_Activity_
Copy the data. Keep every character as given.

_Information provided_
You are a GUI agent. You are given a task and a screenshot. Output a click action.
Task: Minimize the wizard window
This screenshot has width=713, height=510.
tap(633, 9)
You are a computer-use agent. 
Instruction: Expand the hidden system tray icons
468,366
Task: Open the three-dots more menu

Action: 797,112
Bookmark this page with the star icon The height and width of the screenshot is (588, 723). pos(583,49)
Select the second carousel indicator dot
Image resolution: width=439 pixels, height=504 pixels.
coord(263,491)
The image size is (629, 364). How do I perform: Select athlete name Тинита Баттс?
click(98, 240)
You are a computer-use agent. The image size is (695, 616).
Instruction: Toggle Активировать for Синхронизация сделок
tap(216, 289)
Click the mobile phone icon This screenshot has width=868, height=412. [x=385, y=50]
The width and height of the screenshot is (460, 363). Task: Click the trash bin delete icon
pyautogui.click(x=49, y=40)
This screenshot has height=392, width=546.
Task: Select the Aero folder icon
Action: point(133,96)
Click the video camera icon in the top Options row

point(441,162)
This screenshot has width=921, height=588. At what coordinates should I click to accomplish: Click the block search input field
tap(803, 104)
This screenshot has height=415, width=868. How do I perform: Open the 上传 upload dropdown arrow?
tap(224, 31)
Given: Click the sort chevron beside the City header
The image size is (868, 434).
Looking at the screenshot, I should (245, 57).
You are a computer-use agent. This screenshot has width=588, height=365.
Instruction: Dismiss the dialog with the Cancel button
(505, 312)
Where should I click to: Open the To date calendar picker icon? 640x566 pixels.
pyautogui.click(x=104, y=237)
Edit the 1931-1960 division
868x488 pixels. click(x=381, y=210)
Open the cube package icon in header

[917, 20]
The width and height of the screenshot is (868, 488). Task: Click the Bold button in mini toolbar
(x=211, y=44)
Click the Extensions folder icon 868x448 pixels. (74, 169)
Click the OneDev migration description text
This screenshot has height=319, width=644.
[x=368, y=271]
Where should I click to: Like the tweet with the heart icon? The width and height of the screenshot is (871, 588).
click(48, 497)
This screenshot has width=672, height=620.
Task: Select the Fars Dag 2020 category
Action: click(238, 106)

_Worked solution_
You are a GUI agent. You are given a task and a screenshot. Output a click action.
Task: Minimize the wizard window
This screenshot has width=713, height=510.
tap(633, 9)
You are a computer-use agent. 
Instruction: Expand the hidden system tray icons
468,366
Task: Open the three-dots more menu

Action: 797,112
Bookmark this page with the star icon The height and width of the screenshot is (588, 723). pos(583,49)
Select the second carousel indicator dot
Image resolution: width=439 pixels, height=504 pixels.
coord(263,491)
The image size is (629, 364). How do I perform: Select athlete name Тинита Баттс?
click(98, 240)
You are a computer-use agent. The image size is (695, 616).
Instruction: Toggle Активировать for Синхронизация сделок
tap(216, 289)
Click the mobile phone icon This screenshot has width=868, height=412. [x=385, y=50]
The width and height of the screenshot is (460, 363). Task: Click the trash bin delete icon
pyautogui.click(x=49, y=40)
This screenshot has height=392, width=546.
Task: Select the Aero folder icon
Action: point(133,96)
Click the video camera icon in the top Options row

point(441,162)
This screenshot has width=921, height=588. At what coordinates should I click to accomplish: Click the block search input field
tap(803, 104)
This screenshot has height=415, width=868. How do I perform: Open the 上传 upload dropdown arrow?
tap(224, 31)
Given: Click the sort chevron beside the City header
The image size is (868, 434).
Looking at the screenshot, I should (245, 57).
You are a computer-use agent. This screenshot has width=588, height=365.
Instruction: Dismiss the dialog with the Cancel button
(505, 312)
Where should I click to: Open the To date calendar picker icon? 640x566 pixels.
pyautogui.click(x=104, y=237)
Edit the 1931-1960 division
868x488 pixels. click(x=381, y=210)
Open the cube package icon in header

[917, 20]
The width and height of the screenshot is (868, 488). Task: Click the Bold button in mini toolbar
(x=211, y=44)
Click the Extensions folder icon 868x448 pixels. (74, 169)
Click the OneDev migration description text
This screenshot has height=319, width=644.
[x=368, y=271]
Where should I click to: Like the tweet with the heart icon? The width and height of the screenshot is (871, 588).
click(48, 497)
This screenshot has width=672, height=620.
Task: Select the Fars Dag 2020 category
Action: click(238, 106)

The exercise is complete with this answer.